They are a team of equals, very much like Modern Tire Dealer’s 2013 winners, Dan and Diane Hennelly, the second couple to win the award.
What does it take to run a business as a married couple? Can you be together too much? Here are the pros and cons, courtesy of the Purcells.
Advantages of working with your husband/wife
1. The drive to work becomes a board meeting.
2. You always know what is going on within the company.
3. You can share problems and problem solving.
4. When you come up with new ideas, you have someone to bounce them off of.
5. You can handle employee problems together.
6. There is an understanding of why it is necessary to work late and weekends.
Disadvantages of working with your husband/wife
1. More time is spent talking about problems than all the good things happening.
2. You don’t always agree on how to solve a problem, and with two strong-willed people, compromise may be difficult.

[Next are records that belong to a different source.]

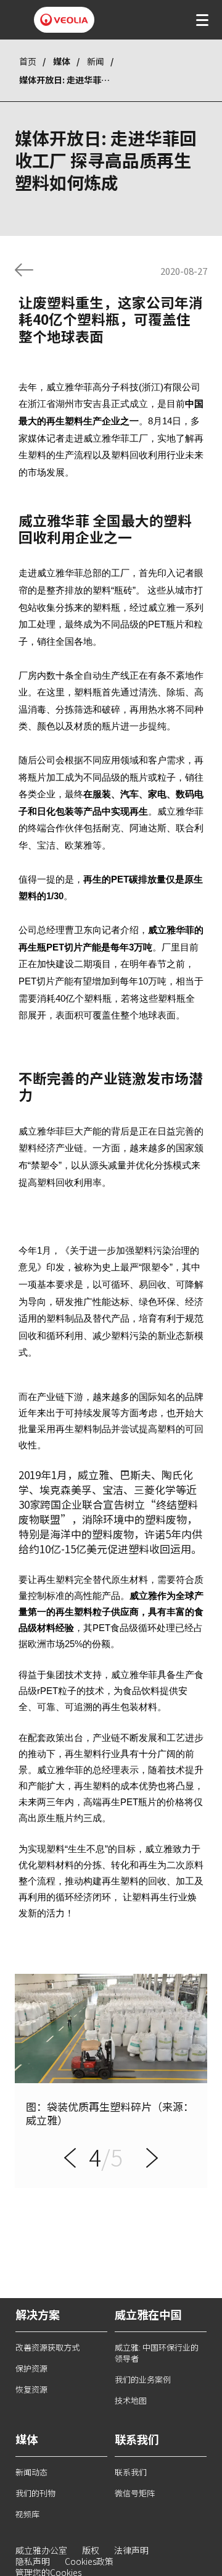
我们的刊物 (35, 2493)
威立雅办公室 (41, 2550)
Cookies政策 (89, 2561)
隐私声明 (32, 2561)
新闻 (95, 61)
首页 (27, 61)
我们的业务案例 (143, 2379)
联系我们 (131, 2472)
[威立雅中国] (64, 20)
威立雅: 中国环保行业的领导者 (157, 2352)
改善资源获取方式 (47, 2347)
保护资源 (31, 2368)
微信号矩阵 (135, 2493)
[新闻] (24, 270)
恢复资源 (31, 2389)
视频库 (27, 2514)
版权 (90, 2550)
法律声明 (131, 2550)
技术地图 (131, 2400)
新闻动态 (31, 2472)
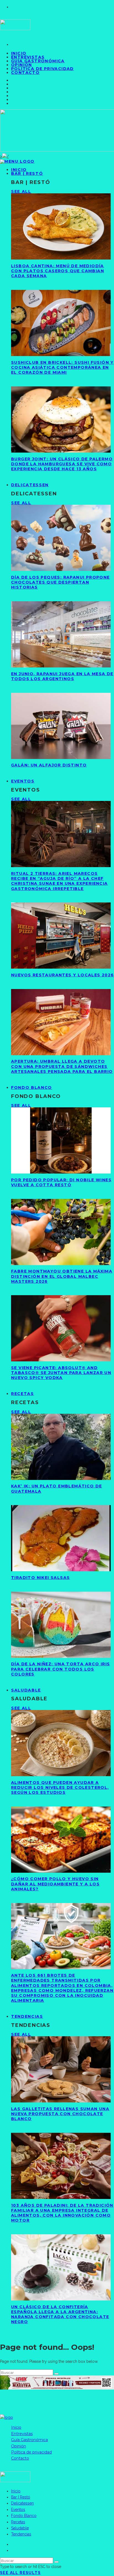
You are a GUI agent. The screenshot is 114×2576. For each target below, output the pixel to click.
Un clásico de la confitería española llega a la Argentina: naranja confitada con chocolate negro (60, 2314)
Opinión (18, 2446)
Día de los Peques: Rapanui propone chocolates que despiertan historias (60, 582)
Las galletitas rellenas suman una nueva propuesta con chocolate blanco (60, 2113)
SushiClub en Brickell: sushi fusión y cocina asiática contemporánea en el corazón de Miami (62, 367)
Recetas (22, 1393)
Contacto (25, 72)
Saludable (26, 1690)
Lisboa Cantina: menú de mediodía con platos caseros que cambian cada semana (57, 270)
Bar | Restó (27, 173)
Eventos (23, 781)
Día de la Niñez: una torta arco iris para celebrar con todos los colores (60, 1668)
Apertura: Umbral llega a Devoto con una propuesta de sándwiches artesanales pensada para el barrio (62, 1066)
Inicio (16, 2427)
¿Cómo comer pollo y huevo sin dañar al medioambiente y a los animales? (55, 1883)
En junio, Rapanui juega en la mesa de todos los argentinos (62, 676)
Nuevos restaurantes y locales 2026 (62, 974)
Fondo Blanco (31, 1087)
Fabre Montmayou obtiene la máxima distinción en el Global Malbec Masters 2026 (61, 1276)
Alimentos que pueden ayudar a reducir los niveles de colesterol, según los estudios (60, 1787)
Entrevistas (22, 2433)
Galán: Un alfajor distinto (49, 765)
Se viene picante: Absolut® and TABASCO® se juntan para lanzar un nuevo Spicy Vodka (61, 1372)
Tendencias (27, 2016)
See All (21, 191)
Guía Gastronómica (38, 60)
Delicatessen (30, 484)
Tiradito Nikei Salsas (40, 1577)
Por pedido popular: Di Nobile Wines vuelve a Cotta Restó (61, 1182)
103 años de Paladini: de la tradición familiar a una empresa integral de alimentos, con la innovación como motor (62, 2213)
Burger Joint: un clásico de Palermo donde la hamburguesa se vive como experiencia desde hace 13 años (62, 463)
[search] (56, 2374)
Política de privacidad (42, 68)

One Minute Managing: Be transparent with your goals and feedback
“The One Minute Manager” by Ken Blanchard and Spencer Johnson is one of Dan Hennelly’s favorite books. Its message is relatively simple: “Effective managers manage themselves and the people they work with so that both the organization and the people profit from their presence.”
There are three “secrets” to one-minute management.
1. One Minute Goal Setting. According to the authors, each goal and its performance standard “should take no more than 250 words to express.” They should be in writing so the employees not only know what is expected of them, but also have something against which they can compare their performances.
2. One Minute Praising. The key is trying to catch an employee “doing something right.” When that happens, give praise right away (“be specific”) and emphasize how good behavior positively affects the company. A handshake is important; so is briefly touching people as a sign of support (unless it is deemed inappropriate).
3. One Minute Reprimand. Before chastising anyone, check the facts because “you never give a reprimand based on hearsay.” Also let the employee know how you feel, whether you are angry, disappointed, frustrated, etc. The first half of the reprimand should focus on, in no uncertain terms, how the employee is performing. The second half should emphasize that you are only attacking behavior, not the person or his or her value to the company.